新卒入社してみたら、未曾有の疫病が世界を襲った。
傷を受けたら血がその傷を癒す。なのに、その血すら回らない。産業が死に、物流が死に、娯楽が死んだ世界が私の社会人として初めて見た世界だった。
第一志望の会社に雇ってもらえた。学生としてバイトで稼いだ額を優に超える額が口座に振り込まれた。研修は楽しかった。同期もいいやつばかりだった。
なのに何故?
原因不明の体調不良で有給が消えた。
夜に意味もなく涙が溢れることが増えた。
布団を握りしめて、朝まで寝られなくて、それでも出社したところで仕事は手につかない。
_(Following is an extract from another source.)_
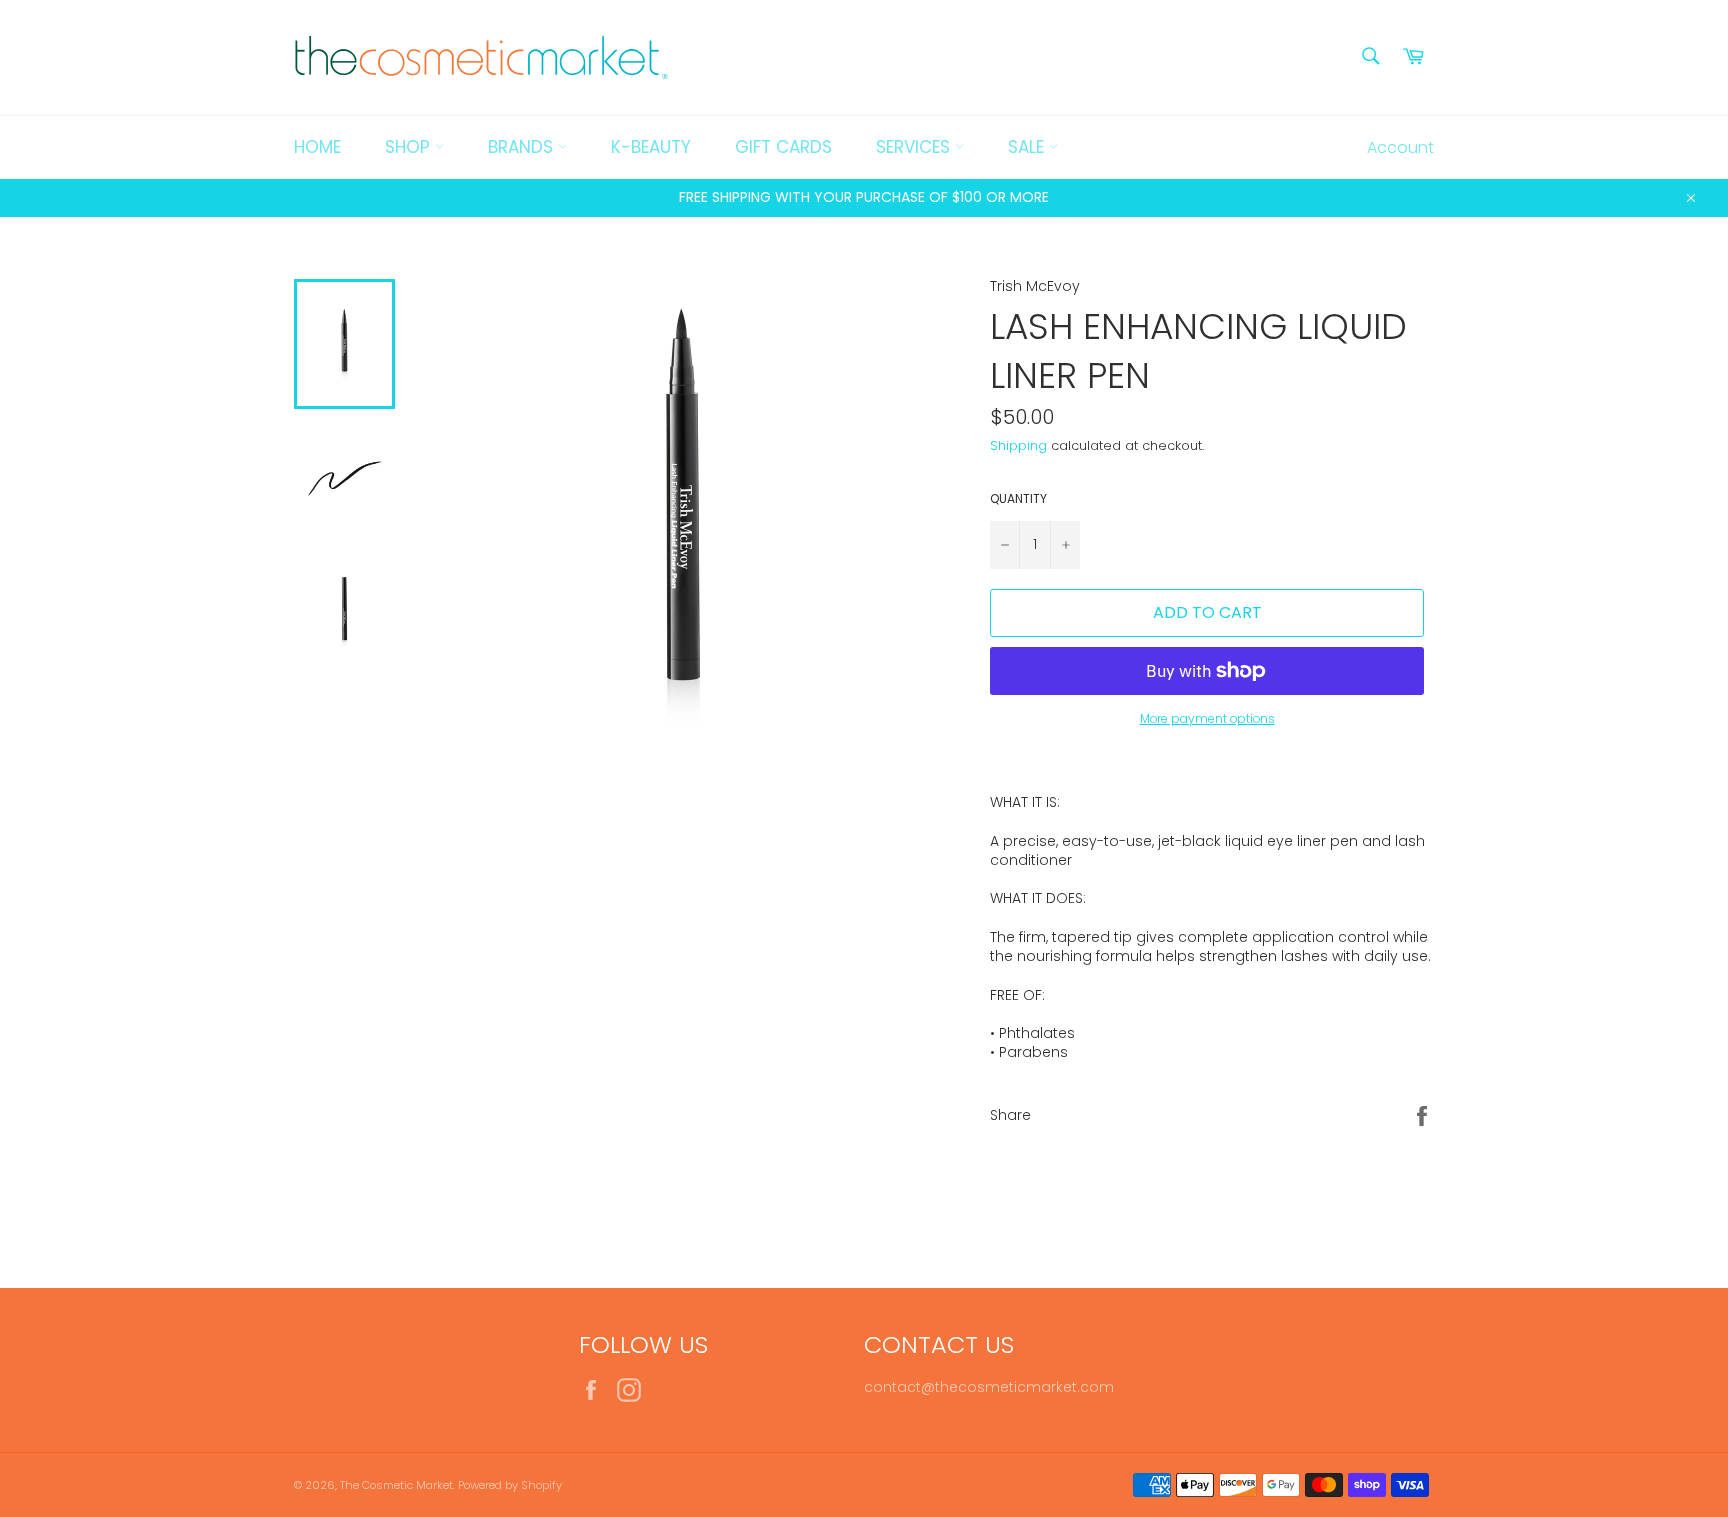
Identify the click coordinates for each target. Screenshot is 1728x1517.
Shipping (1018, 445)
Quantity (1018, 499)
何かがおかしいと思ったら、やはり、メンタルがやられていた。
休職——夕飯をコンビニで買うためだけに外に出る、セルフ自粛の日々。実家に帰ることを勧められたが、当時日本中で県境をまたぐことが禁忌扱いだった。私は2ヶ月、孤独のままに過ごした。

ふるさととしての京都

移動への制限が緩くなってきた頃に、私は実家に帰省した。
温かい——レンジで温めた「冷たかったモノ」ではなくて、スーパーで買ってきた食材を鍋で煮た夕飯が出る。お風呂どうする?と聞いてくれる人がいる。
帰る場所、としての実家。その実家がたまたま京都にある。
——それだけで、終わるはずだった。
いつも行く商店街で、私のことを「もしや〇〇さんのお嬢さん……?」と見る目がある。
正月の度に、足つけ神事の度に家族で参拝した下鴨神社(賀茂御祖神社)があった。
美しい梅を見た、北野天満宮。
特に目的もなく入ってみたらめちゃくちゃ面白かった、京都大学総合博物館。
行ったことのなかった、護王神社。
私を受け入れてくれる、私にも開かれている京都が、そこにあった。
今日、私は髪を切った。
小さい頃から通った、シャンプーの気持ちいい美容室では、名乗らずとも私が誰かわかってもらえる。
「ここ置いときますねー」
「あらおおきにー」
そんなやりとりだったと思う。美容室のスタッフと、業者の方?が交わした何気ない言葉。
京都弁らしい、微妙に語尾を伸ばしたイントネーション。
あぁ、ここはどうあがいても私の故郷なんだ。
故郷としての京都を認められたことで、私も許してあげられた気がした。